Stored items
■ ■ ■ ■
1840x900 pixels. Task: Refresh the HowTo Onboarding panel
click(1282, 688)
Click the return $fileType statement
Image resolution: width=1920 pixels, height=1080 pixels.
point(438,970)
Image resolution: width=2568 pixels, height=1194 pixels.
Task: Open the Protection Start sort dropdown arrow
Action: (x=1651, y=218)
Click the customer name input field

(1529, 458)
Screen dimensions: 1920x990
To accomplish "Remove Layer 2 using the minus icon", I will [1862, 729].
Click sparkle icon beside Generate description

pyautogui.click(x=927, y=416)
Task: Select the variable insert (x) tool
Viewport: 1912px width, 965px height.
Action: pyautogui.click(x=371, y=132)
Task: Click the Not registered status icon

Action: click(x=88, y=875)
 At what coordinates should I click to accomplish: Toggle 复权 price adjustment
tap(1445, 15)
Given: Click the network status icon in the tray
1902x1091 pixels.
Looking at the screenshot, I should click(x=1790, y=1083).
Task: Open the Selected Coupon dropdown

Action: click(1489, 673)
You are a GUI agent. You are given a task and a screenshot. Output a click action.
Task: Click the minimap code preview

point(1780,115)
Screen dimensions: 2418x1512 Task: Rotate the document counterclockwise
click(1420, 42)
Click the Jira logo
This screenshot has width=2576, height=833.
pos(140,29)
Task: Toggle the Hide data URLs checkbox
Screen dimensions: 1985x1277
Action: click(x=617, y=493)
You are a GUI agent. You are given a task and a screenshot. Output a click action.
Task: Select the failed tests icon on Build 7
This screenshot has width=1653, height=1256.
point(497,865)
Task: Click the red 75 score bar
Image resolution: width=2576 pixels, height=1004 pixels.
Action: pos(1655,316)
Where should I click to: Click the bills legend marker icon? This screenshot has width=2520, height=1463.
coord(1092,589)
■ ■ ■ ■
#### WORK TO BE COMPLETED
With both ends included, please retype exactly the lines from the line containing "At what coordinates" to the final line of the data.

#### SOLUTION TO THE PROBLEM
 At what coordinates should I click to accomplish: Toggle 复权 price adjustment
tap(1445, 15)
Given: Click the network status icon in the tray
1902x1091 pixels.
Looking at the screenshot, I should click(x=1790, y=1083).
Task: Open the Selected Coupon dropdown

Action: click(1489, 673)
You are a GUI agent. You are given a task and a screenshot. Output a click action.
Task: Click the minimap code preview

point(1780,115)
Screen dimensions: 2418x1512 Task: Rotate the document counterclockwise
click(1420, 42)
Click the Jira logo
This screenshot has width=2576, height=833.
pos(140,29)
Task: Toggle the Hide data URLs checkbox
Screen dimensions: 1985x1277
Action: click(x=617, y=493)
You are a GUI agent. You are given a task and a screenshot. Output a click action.
Task: Select the failed tests icon on Build 7
This screenshot has width=1653, height=1256.
point(497,865)
Task: Click the red 75 score bar
Image resolution: width=2576 pixels, height=1004 pixels.
Action: pos(1655,316)
Where should I click to: Click the bills legend marker icon? This screenshot has width=2520, height=1463.
coord(1092,589)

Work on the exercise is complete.